Exercise details: Output the entries exactly. Start at the first line, finish with the line containing "Contact (40, 1185)", and omit the pictures.

Dataset entries
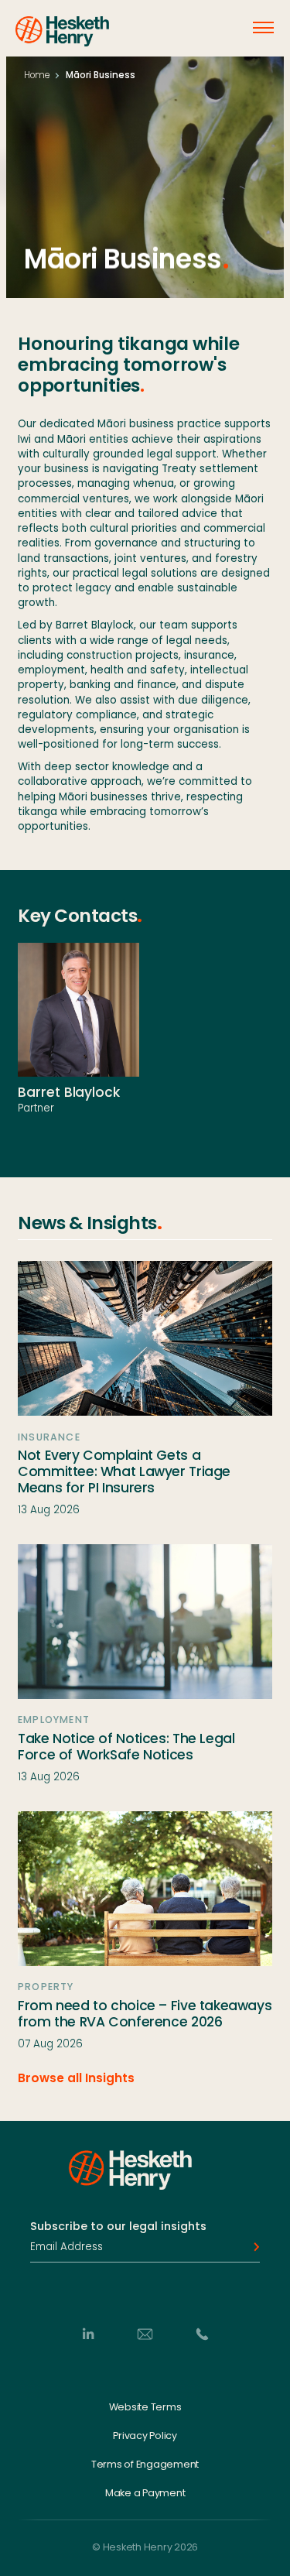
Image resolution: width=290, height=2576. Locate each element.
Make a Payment (145, 2493)
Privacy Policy (145, 2435)
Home (36, 75)
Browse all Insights (76, 2078)
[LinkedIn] (88, 2334)
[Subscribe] (252, 2247)
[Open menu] (263, 27)
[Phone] (202, 2334)
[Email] (145, 2334)
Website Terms (145, 2407)
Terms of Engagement (145, 2464)
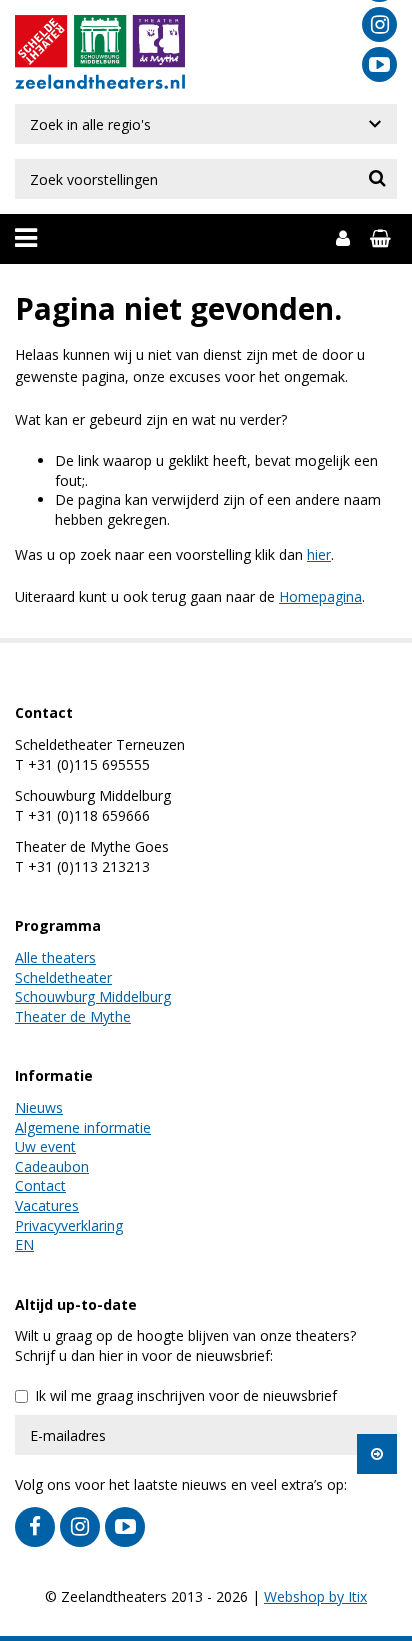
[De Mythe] (156, 43)
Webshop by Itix (315, 1596)
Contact (40, 1185)
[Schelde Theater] (43, 43)
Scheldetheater (63, 977)
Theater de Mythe (73, 1016)
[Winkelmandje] (383, 239)
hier (319, 554)
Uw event (45, 1146)
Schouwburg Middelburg (93, 996)
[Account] (343, 239)
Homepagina (320, 596)
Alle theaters (55, 957)
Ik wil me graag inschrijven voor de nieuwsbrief (186, 1395)
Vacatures (47, 1205)
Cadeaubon (52, 1166)
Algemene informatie (83, 1127)
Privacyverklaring (69, 1225)
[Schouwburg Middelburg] (100, 43)
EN (24, 1244)
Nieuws (39, 1107)
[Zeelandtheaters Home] (100, 80)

Output below:
Image resolution: width=290, height=2576. Locate each element.
Make a Payment (145, 2493)
Privacy Policy (145, 2435)
Home (36, 75)
Browse all Insights (76, 2078)
[LinkedIn] (88, 2334)
[Subscribe] (252, 2247)
[Open menu] (263, 27)
[Phone] (202, 2334)
[Email] (145, 2334)
Website Terms (145, 2407)
Terms of Engagement (145, 2464)
[De Mythe] (156, 43)
Webshop by Itix (315, 1596)
Contact (40, 1185)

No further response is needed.